Dr. Vincenti said that belatacept works by blocking the costimulatory signal that is needed for full activation of T cells. In contrast, the calcineurin inhibitors block T cell activation as well, he explained, but they have added effects that contribute to their toxicity.

The present study, which is reported in The New England Journal of Medicine (NEJM) for August 25, involved 218 patients who were randomized to receive belatacept, as an intensive or less-intensive regimen, or cyclosporine for maintenance immunosuppression following renal transplantation. Basiliximab, mycophenolate mofetil, and corticosteroids were used as induction therapy in all patients.

The 6-month rate of acute rejection in belatacept groups was around 7%, not significantly different from the 8% rate seen in the cyclosporine group.

At 12-month follow-up, the glomerular filtration rates in the belatacept groups were 66.3 mL/min/1.73 meters-squared. By contrast, the rate in the cyclosporine group was significantly lower -- 53.5 mL/min/1.73 meters-squared. In addition, the rate of chronic allograft nephropathy did not exceed 29% in the belatacept groups, whereas the rate in the cyclosporine group was 44%.

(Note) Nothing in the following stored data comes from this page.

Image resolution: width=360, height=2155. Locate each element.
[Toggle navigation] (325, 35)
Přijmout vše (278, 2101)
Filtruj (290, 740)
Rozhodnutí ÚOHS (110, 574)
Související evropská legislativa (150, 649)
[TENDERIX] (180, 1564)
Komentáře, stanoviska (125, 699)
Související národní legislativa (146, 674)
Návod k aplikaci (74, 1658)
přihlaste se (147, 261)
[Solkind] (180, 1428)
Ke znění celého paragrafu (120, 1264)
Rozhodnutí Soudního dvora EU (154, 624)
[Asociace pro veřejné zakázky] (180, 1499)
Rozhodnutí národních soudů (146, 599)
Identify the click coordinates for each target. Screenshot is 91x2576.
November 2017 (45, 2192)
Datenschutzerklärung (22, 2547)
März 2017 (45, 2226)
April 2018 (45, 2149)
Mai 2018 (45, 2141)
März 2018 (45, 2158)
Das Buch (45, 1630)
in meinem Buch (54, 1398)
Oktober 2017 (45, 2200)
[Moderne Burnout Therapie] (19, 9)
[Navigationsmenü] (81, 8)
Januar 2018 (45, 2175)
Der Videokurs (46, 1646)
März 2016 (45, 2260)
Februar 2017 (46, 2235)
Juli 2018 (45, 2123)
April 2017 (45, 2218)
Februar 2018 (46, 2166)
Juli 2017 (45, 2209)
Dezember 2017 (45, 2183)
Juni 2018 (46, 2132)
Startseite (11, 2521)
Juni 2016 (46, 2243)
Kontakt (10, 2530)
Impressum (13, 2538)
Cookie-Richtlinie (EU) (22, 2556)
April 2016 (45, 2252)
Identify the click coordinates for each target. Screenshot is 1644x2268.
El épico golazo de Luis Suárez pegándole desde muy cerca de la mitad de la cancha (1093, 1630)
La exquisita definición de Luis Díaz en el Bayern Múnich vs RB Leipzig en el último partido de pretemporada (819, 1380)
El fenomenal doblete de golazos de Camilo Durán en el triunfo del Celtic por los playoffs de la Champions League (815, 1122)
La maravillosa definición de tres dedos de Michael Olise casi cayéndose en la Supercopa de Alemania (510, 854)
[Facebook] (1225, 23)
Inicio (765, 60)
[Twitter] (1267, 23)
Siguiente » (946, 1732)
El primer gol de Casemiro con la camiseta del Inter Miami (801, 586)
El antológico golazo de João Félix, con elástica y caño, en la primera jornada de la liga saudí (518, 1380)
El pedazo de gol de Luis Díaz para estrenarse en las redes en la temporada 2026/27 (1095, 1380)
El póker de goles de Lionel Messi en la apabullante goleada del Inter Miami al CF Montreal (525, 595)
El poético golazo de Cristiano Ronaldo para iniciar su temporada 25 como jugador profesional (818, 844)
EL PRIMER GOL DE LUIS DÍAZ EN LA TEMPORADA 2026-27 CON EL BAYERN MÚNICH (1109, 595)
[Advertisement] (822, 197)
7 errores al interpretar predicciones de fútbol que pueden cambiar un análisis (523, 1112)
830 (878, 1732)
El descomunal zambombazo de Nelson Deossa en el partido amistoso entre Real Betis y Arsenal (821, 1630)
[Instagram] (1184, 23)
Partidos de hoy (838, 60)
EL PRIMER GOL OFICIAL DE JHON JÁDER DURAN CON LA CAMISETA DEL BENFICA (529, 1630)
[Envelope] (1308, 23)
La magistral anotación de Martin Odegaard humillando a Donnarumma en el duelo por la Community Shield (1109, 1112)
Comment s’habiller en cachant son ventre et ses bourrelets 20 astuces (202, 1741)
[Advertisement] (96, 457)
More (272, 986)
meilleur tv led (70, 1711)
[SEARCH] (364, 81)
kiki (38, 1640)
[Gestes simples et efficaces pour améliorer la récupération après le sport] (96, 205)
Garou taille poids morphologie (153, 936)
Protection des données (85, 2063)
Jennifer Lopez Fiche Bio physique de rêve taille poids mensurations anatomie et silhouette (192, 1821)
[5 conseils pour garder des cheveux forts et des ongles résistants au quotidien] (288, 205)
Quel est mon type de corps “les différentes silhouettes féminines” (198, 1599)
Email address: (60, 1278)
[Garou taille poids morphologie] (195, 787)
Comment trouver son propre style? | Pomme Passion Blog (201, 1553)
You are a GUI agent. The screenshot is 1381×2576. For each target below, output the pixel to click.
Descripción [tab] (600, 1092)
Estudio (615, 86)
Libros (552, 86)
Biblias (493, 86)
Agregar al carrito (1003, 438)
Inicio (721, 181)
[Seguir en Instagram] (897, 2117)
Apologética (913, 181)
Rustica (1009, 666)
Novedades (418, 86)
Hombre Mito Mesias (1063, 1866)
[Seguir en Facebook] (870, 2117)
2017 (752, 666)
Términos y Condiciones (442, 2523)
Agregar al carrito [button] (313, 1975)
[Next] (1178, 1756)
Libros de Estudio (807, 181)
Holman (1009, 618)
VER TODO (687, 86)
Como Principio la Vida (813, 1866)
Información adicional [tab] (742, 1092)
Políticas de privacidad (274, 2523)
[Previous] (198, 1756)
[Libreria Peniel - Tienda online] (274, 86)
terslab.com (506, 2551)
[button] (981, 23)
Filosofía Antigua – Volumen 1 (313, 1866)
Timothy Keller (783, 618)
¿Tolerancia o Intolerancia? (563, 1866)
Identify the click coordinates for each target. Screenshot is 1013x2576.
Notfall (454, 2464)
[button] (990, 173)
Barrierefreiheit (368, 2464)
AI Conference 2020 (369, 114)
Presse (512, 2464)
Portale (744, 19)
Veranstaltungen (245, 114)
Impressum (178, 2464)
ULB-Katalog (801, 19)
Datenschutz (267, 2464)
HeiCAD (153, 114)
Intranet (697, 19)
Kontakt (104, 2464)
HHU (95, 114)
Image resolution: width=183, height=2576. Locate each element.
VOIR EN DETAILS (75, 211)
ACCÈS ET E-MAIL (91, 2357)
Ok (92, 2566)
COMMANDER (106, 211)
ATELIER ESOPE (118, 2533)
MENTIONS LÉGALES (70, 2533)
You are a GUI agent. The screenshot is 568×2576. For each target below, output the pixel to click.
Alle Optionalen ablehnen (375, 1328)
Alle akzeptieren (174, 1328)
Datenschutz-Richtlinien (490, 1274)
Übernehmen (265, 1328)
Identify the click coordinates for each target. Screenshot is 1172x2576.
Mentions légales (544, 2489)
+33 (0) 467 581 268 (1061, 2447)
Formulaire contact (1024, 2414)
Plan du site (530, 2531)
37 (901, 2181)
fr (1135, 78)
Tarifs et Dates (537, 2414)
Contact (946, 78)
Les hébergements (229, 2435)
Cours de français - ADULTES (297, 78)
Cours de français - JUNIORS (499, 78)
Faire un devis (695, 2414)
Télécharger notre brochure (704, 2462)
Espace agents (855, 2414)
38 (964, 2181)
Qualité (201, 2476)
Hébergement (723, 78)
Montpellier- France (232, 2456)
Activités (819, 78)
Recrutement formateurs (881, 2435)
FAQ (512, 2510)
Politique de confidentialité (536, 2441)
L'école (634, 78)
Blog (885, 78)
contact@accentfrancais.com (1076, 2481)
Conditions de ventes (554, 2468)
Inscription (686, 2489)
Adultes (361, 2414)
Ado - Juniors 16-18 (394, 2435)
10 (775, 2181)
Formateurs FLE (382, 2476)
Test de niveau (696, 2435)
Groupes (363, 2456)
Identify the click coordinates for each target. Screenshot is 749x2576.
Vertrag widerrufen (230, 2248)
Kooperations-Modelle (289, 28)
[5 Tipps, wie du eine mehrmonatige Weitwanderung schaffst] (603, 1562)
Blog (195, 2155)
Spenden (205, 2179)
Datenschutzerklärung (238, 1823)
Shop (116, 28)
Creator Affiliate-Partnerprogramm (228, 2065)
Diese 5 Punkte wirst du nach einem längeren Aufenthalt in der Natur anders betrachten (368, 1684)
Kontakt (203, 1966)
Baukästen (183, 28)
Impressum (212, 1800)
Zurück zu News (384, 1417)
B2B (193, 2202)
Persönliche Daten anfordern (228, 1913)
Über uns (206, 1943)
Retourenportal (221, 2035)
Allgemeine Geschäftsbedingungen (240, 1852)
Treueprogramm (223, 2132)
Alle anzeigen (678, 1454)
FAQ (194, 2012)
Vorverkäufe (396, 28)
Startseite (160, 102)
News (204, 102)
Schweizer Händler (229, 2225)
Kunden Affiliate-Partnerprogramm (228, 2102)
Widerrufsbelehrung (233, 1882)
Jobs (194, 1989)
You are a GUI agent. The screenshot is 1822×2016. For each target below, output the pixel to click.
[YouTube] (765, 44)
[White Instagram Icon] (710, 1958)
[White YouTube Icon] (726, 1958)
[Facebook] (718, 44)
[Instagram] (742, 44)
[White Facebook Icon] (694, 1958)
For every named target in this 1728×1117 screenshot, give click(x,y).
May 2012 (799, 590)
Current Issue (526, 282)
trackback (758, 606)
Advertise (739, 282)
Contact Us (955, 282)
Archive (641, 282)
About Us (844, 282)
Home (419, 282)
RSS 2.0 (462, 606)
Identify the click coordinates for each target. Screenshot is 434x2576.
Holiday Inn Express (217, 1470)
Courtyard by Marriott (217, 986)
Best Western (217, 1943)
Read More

Although lipid-lowering and antihypertensive agents were used more often in the cyclosporine group, patients in the belatacept groups had lipid levels and blood pressure values that were at least as good as their cyclosporine-treated peers.

This was a phase II trial, Dr. Vincenti noted, adding that the drug-maker, Bristol Myers Squibb, is currently involved in two phase III trials of the drug. If all goes well, he estimated that belatacept could be on the market in 3 years.

In a related commentary, Dr. Julie R. Ingelfinger and Dr. Robert S. Schwartz, deputy editors at NEJM, note that it is too early to tell if belatacept and other new drugs will improve transplantation outcomes, "but it is obvious that specific immunosuppressive reagents or manipulations that lead the immune system down the pathway toward immunologic tolerance of tissue antigens in the graft would go far in giving transplant recipients a normal life."